▸ Assignment
Read each line of the material and note whether it contains "agent". Give the number of such lines and nothing else.

▸ Listed entries
+++++
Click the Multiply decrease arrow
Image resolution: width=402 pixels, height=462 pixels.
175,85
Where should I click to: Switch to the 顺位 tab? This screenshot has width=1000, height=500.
+++++
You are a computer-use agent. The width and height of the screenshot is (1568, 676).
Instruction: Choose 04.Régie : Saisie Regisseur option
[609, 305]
+++++
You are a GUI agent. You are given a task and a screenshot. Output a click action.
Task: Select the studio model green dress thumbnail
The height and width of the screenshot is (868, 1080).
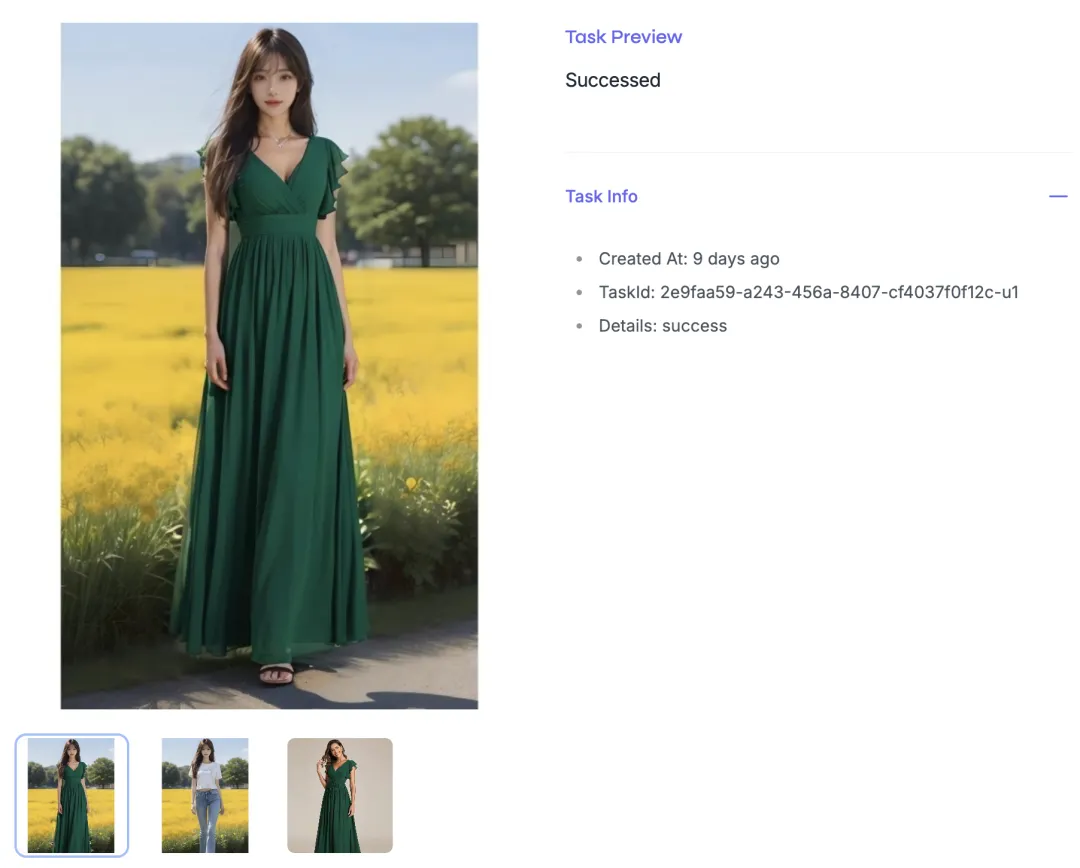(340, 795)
+++++
▸ Written answer
2